In the world of major environmental disasters, the 2010 explosion on BP’s Deepwater Horizon oil rig has grabbed a lot of media attention. It’s understandable; the explosion killed 11 people, spilled millions of gallons of oil into the Gulf of Mexico, and economically paralyzed communities along the Gulf Coast. However, as CNN reports Tuesday, another Gulf Coast spill, which started six years before Deepwater Horizon, may be brewing into something even worse.

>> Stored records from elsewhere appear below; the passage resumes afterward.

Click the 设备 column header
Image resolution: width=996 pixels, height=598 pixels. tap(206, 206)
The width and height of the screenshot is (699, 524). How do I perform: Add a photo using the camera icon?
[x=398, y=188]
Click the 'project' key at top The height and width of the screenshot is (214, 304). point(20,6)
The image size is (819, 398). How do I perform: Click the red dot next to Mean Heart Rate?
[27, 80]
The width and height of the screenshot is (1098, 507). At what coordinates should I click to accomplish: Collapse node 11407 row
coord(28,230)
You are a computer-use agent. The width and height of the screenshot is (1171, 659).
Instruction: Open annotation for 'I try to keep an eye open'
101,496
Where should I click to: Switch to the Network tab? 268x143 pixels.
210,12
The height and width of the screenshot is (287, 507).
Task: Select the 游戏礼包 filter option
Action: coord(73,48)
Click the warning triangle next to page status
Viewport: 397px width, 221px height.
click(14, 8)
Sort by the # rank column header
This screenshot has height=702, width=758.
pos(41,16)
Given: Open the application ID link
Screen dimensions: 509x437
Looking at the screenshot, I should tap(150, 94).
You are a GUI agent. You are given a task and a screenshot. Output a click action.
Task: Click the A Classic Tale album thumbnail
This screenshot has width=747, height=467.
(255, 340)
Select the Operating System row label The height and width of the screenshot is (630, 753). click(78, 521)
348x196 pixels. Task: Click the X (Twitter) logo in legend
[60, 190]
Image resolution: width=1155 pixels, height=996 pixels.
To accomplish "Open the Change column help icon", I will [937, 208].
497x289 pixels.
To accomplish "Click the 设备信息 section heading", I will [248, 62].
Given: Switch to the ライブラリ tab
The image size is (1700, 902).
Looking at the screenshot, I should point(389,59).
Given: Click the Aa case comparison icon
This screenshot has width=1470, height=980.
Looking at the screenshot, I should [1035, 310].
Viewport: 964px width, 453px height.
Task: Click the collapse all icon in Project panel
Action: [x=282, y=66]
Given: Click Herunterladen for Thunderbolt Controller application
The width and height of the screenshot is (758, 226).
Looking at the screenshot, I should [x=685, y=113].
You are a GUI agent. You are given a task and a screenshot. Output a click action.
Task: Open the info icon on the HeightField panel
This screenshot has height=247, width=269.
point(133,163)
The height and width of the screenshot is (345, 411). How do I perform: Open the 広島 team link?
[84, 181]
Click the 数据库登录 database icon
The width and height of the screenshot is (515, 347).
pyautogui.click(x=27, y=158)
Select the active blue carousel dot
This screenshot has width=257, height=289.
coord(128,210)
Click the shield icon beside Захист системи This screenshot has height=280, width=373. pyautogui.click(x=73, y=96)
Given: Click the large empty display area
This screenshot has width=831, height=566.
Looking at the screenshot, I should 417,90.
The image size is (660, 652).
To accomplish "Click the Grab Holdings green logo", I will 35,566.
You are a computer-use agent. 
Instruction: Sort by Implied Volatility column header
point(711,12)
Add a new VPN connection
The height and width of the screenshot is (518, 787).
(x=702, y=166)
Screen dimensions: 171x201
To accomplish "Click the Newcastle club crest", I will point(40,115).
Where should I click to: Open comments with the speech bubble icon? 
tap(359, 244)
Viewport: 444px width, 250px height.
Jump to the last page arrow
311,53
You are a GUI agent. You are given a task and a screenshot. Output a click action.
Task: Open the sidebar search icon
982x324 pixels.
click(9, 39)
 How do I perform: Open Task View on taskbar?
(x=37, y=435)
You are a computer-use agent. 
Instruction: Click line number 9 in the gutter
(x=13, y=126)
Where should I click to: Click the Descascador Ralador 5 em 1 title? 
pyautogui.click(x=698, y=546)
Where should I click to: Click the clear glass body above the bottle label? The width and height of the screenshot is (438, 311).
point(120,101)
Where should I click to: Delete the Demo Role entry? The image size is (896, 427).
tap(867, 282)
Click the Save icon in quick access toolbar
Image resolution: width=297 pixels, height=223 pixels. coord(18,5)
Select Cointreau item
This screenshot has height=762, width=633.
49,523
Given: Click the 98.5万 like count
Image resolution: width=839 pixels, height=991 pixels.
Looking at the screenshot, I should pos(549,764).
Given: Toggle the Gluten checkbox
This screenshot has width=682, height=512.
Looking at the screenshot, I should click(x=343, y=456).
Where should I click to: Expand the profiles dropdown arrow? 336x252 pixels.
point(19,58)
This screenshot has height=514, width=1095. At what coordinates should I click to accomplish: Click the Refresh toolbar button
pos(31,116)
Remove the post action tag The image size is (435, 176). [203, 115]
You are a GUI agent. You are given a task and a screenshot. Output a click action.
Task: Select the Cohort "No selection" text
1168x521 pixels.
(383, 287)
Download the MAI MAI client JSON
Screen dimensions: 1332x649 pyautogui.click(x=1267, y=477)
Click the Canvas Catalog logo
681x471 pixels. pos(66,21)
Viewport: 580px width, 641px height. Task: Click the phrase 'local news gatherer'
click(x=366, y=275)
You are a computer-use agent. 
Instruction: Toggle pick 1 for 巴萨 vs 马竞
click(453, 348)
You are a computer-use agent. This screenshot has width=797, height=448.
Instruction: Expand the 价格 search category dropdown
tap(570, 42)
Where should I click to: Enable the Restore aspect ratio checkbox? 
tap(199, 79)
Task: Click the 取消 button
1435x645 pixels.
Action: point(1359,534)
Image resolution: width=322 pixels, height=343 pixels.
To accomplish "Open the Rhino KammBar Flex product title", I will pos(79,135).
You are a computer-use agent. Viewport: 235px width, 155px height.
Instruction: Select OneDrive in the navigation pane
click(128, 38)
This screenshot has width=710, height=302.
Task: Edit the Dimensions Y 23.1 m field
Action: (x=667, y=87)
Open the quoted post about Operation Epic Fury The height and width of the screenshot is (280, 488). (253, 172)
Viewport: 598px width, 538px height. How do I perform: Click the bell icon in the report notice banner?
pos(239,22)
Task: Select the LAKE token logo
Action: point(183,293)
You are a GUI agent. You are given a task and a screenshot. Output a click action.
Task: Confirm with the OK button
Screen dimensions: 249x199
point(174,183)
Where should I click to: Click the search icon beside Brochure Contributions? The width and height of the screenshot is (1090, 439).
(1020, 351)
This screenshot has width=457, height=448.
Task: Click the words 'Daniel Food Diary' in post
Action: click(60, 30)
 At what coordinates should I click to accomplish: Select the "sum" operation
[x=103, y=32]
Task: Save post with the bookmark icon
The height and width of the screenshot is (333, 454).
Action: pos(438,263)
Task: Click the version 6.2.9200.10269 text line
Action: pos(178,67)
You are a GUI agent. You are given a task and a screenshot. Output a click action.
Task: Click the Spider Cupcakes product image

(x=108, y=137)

The Taylor oil spill, caused by a leak from oil company Taylor Energy Co’s platform, began pumping oil into the Gulf of Mexico in 2004. “By some estimates,” CNN writes, “the chronic leak could soon be larger, cumulatively, than the Deepwater disaster, which dumped up to 176.4 million gallons (or 4.2 million barrels) of oil into the Gulf.” Worse, that amount “would also make the Taylor spill one of the largest offshore environmental disasters in U.S. history.”
A Department of Justice investigation in September revealed previous claims submitted by the Taylor Energy Co., which owns the platform, and compiled by the Coast Guard drastically underestimated the spill.
Investigators don’t know exactly how much oil has been spilled into the Gulf at the Taylor site. According to The Washington Post, “Between 300 and 700 barrels of oil per day have been spewing from a site 12 miles off the Louisiana coast since 2004, when an oil-production platform owned by Taylor Energy sank in a mudslide triggered by Hurricane Ivan.”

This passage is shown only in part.